WHAT IS EXPECTED: Output the records. Match them exactly.

*** Opening MATERIAL FOR THIS EXERCISE ***

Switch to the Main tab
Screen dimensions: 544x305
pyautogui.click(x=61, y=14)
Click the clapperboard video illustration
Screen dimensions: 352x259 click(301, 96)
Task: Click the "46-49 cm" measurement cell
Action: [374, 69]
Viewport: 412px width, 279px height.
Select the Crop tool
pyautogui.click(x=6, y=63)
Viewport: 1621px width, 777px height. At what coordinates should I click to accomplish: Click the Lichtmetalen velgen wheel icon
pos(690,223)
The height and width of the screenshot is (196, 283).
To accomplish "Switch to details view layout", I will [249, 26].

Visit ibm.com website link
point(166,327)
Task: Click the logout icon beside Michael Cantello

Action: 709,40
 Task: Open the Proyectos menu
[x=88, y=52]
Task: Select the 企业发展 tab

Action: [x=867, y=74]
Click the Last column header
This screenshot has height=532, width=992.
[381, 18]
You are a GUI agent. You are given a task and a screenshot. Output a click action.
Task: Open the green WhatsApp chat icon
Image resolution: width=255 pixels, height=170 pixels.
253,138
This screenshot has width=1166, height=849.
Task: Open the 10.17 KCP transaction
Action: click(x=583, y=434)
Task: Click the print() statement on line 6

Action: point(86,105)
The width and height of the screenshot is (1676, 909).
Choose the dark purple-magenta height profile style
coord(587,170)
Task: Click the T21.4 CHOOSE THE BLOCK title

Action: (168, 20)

*** Closing MATERIAL FOR THIS EXERCISE ***

ANSWER TO THIS PROBLEM:
Switch to the Main tab
Screen dimensions: 544x305
pyautogui.click(x=61, y=14)
Click the clapperboard video illustration
Screen dimensions: 352x259 click(301, 96)
Task: Click the "46-49 cm" measurement cell
Action: [374, 69]
Viewport: 412px width, 279px height.
Select the Crop tool
pyautogui.click(x=6, y=63)
Viewport: 1621px width, 777px height. At what coordinates should I click to accomplish: Click the Lichtmetalen velgen wheel icon
pos(690,223)
The height and width of the screenshot is (196, 283).
To accomplish "Switch to details view layout", I will [249, 26].

Visit ibm.com website link
point(166,327)
Task: Click the logout icon beside Michael Cantello

Action: 709,40
 Task: Open the Proyectos menu
[x=88, y=52]
Task: Select the 企业发展 tab

Action: [x=867, y=74]
Click the Last column header
This screenshot has height=532, width=992.
[381, 18]
You are a GUI agent. You are given a task and a screenshot. Output a click action.
Task: Open the green WhatsApp chat icon
Image resolution: width=255 pixels, height=170 pixels.
253,138
This screenshot has width=1166, height=849.
Task: Open the 10.17 KCP transaction
Action: click(x=583, y=434)
Task: Click the print() statement on line 6

Action: point(86,105)
The width and height of the screenshot is (1676, 909).
Choose the dark purple-magenta height profile style
coord(587,170)
Task: Click the T21.4 CHOOSE THE BLOCK title

Action: (168, 20)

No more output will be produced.